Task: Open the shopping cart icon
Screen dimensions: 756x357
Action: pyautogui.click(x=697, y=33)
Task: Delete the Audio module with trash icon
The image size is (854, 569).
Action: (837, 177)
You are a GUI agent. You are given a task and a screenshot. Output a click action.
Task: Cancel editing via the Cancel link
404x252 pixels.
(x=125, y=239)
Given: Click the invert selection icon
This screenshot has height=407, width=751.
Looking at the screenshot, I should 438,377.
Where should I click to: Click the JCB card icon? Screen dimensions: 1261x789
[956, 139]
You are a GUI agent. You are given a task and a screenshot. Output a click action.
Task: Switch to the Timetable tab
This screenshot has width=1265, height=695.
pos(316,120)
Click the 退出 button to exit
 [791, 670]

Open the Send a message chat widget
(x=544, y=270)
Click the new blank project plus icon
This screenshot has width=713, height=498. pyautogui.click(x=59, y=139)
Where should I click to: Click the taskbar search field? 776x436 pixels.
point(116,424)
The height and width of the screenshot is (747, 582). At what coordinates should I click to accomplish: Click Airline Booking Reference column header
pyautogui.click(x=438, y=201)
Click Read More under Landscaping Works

◇ ◇ ◇

Would you please output every record again, exactly?

### Solution to this problem
Task: Open the shopping cart icon
Screen dimensions: 756x357
Action: pyautogui.click(x=697, y=33)
Task: Delete the Audio module with trash icon
The image size is (854, 569).
Action: (837, 177)
You are a GUI agent. You are given a task and a screenshot. Output a click action.
Task: Cancel editing via the Cancel link
404x252 pixels.
(x=125, y=239)
Given: Click the invert selection icon
This screenshot has height=407, width=751.
Looking at the screenshot, I should 438,377.
Where should I click to: Click the JCB card icon? Screen dimensions: 1261x789
[956, 139]
You are a GUI agent. You are given a task and a screenshot. Output a click action.
Task: Switch to the Timetable tab
This screenshot has width=1265, height=695.
pos(316,120)
Click the 退出 button to exit
 [791, 670]

Open the Send a message chat widget
(x=544, y=270)
Click the new blank project plus icon
This screenshot has width=713, height=498. pyautogui.click(x=59, y=139)
Where should I click to: Click the taskbar search field? 776x436 pixels.
point(116,424)
The height and width of the screenshot is (747, 582). At what coordinates should I click to accomplish: Click Airline Booking Reference column header
pyautogui.click(x=438, y=201)
Click Read More under Landscaping Works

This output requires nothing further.